Abhishek Gupta

Posted on Apr 14, 2021 • Originally published at abhishek1987.Medium

Getting started with Kafka and Rust: Part 2

#rust #kafka #programming #showdev

This is a two-part series to help you get started with Rust and Kafka. We will be using the rust-rdkafka crate which itself is based on librdkafka (C library).

In this post we will cover the Kafka Consumer API.

Initial setup

Make sure you install a Kafka broker - a local setup should suffice. Of course you will need to have Rust installed as well - you will need version 1.45 or above

Before you begin, clone the GitHub repo:

git clone https://github.com/abhirockzz/rust-kafka-101
cd part2

Simple Consumer

Creating a low-level consumer (BaseConsumer) is strikingly similar to how you'd create the its counterpart - BaseProducer. The only difference is that you will have to cast the output to the right type (which in this case is BaseConsumer)

    let consumer: BaseConsumer = ClientConfig::new()
        .set("bootstrap.servers", "localhost:9092")
        .set("group.id", "my_consumer_group")
        .create()
        .expect("invalid consumer config");

    consumer
        .subscribe(&["rust"])
        .expect("topic subscribe failed");

Notice that the group.id config has also been included .set("group.id", "my_consumer_group") - its mandatory.

Once a BaseConsumer is created, one can subscribe to one or more topics (in this case, its just one topic with the name rust).

To fetch messages from the topic, we start (spawn) a new thread:

    thread::spawn(move || loop {
        for msg_result in consumer.iter() {
            let msg = msg_result.unwrap();
            let key: &str = msg.key_view().unwrap().unwrap();
            let value = msg.payload().unwrap();
            let user: User = serde_json::from_slice(value).expect("failed to deser JSON to User");
            println!(
                "received key {} with value {:?} in offset {:?} from partition {}",
                key,
                user,
                msg.offset(),
                msg.partition()
            )
        }
    });

It accepts a closure which in this case happens to be a infinite loop that:

Receives messages, and,
Prints out the key, value along with offset and partition info

Calling iter on the consumer is just a short-cut invoking poll without any timeout.
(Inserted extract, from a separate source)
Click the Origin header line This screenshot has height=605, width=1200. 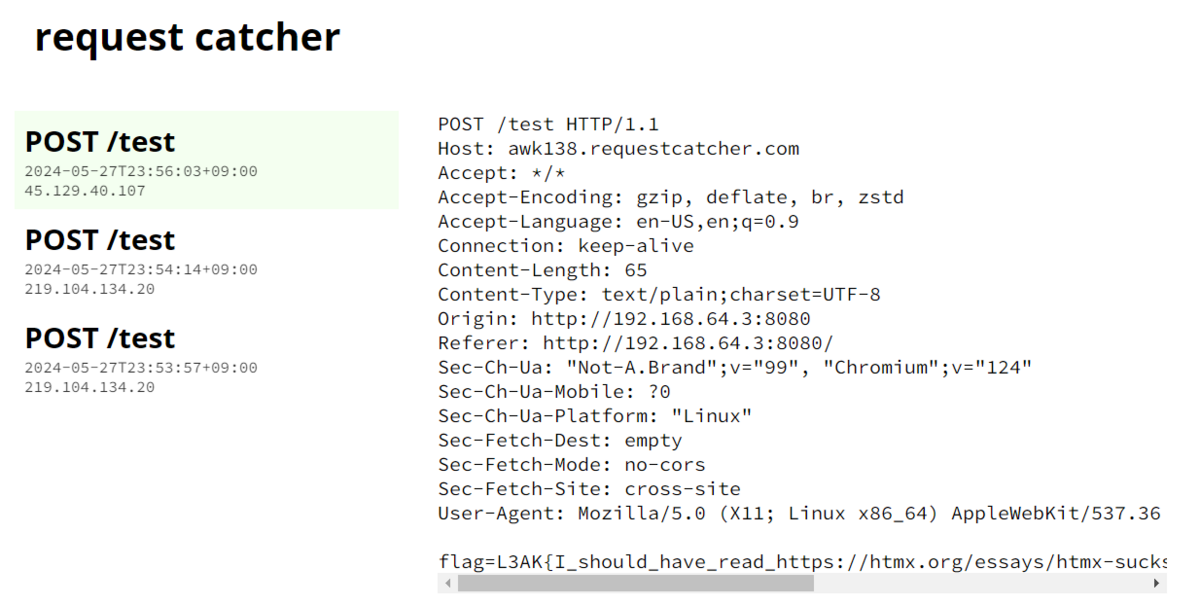coord(624,319)
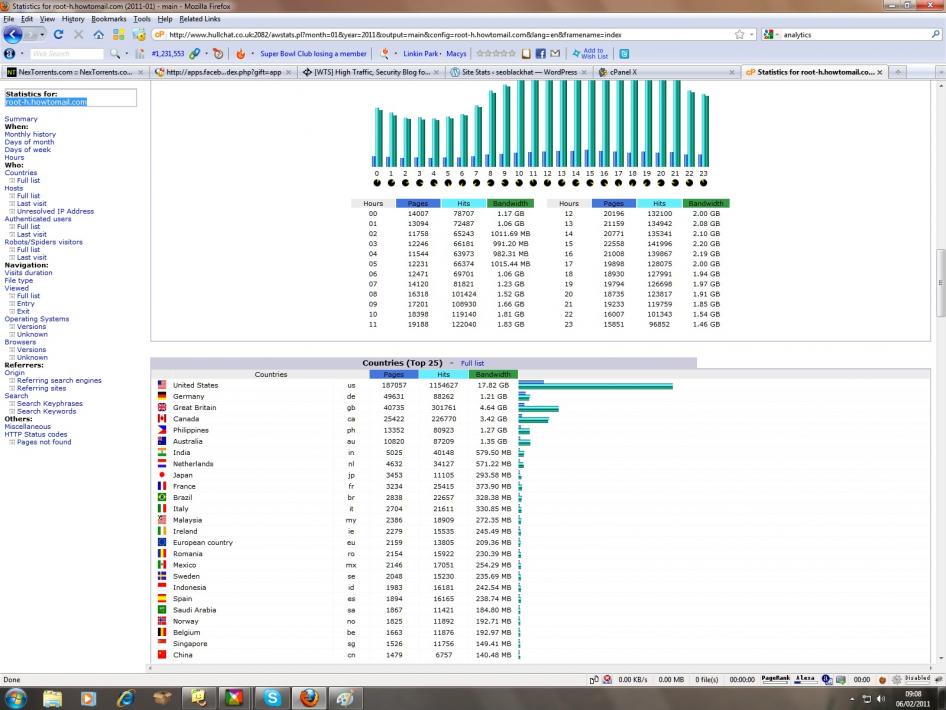
Task: Open the Countries 'Full list' link above table
Action: tap(472, 363)
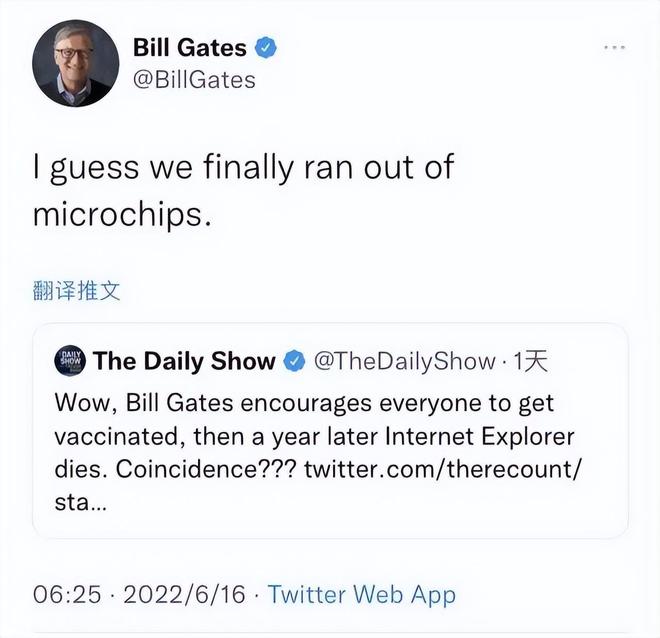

Other variations are also possible. You can use poll directly:

loop {
  let message = consumer.poll(Duration::from_secs(2));
    ...
}

Or, use this format:

for message in &consumer {
...
}

Run the program

Rename the file src/1_consumer_simple.rs to main.rs, and
execute cargo run

Output:

sending message
sending message
produced message with key user-1 in offset 25 of partition 2
produced message with key user-2 in offset 12 of partition 4
sending message
produced message with key user-3 in offset 20 of partition 0
received key user-3 with value User { id: 3, email: "user-3@foobar.com" } in offset 20 from partition 0
sending message
produced message with key user-4 in offset 24 of partition 3
received key user-4 with value User { id: 4, email: "user-4@foobar.com" } in offset 24 from partition 3
sending message
produced message with key user-5 in offset 25 of partition 3
received key user-5 with value User { id: 5, email: "user-5@foobar.com" } in offset 25 from partition 3
sending message
produced message with key user-6 in offset 26 of partition 3
received key user-6 with value User { id: 6, email: "user-6@foobar.com" } in offset 26 from partition 3
sending message
produced message with key user-7 in offset 27 of partition 3
received key user-7 with value User { id: 7, email: "user-7@foobar.com" } in offset 27 from partition 3

As expected:

You see the producer callbacks - confirms that the message was sent to Kafka
Consumer received the message as well - as confirmed by the log

What about Consumer callbacks?

Yes, just like the producer, the consumer API also has callbacks for:

Re-balancing
Offset commit

To do this, we need to implement the ConsumerContext trait. We will:

Define a struct
Provide an empty implementation for ClientContext
Override the following methods from ConsumerContext trait - pre_rebalance, post_rebalance, commit_callback

struct ConsumerCallbackLogger;
impl ClientContext for ConsumerCallbackLogger {}
impl ConsumerContext for ConsumerCallbackLogger {
...
}

We will skip the pre_rebalance method and focus on post_rebalance in this example:

    fn post_rebalance<'a>(&self, rebalance: &rdkafka::consumer::Rebalance<'a>) {
        println!("post_rebalance callback");

        match rebalance {
            Rebalance::Assign(tpl) => {
                for e in tpl.elements() {
                    println!("rebalanced partition {}", e.partition())
                }
            }
            Rebalance::Revoke => {
                println!("ALL partitions are REVOKED")
            }
            Rebalance::Error(err_info) => {
                println!("Post Rebalance error {}", err_info)
            }
        }
    }

Rebalance is an enum. As a part of the implementation, we match it against all the possible options (partitions assigned, partitions revoked, rebalance error) and simply log it.

    fn commit_callback(
        &self,
        result: rdkafka::error::KafkaResult<()>,
        offsets: &rdkafka::TopicPartitionList,
    ) {
        match result {
            Ok(_) => {
                for e in offsets.elements() {
                    println!(
                        "committed offset {:?} in partition {}",
                        e.offset(),
                        e.partition()
                    )
                }
            }
            Err(err) => {
                println!("error committing offset - {}", err)
            }
        }
    }

For commit callback events, we match on the KafkaResult (available in the commit_callback parameter) to check whether the commit was successful. If it was, we simply print out the committed offset in the partition or log the error that occurred during the commit process.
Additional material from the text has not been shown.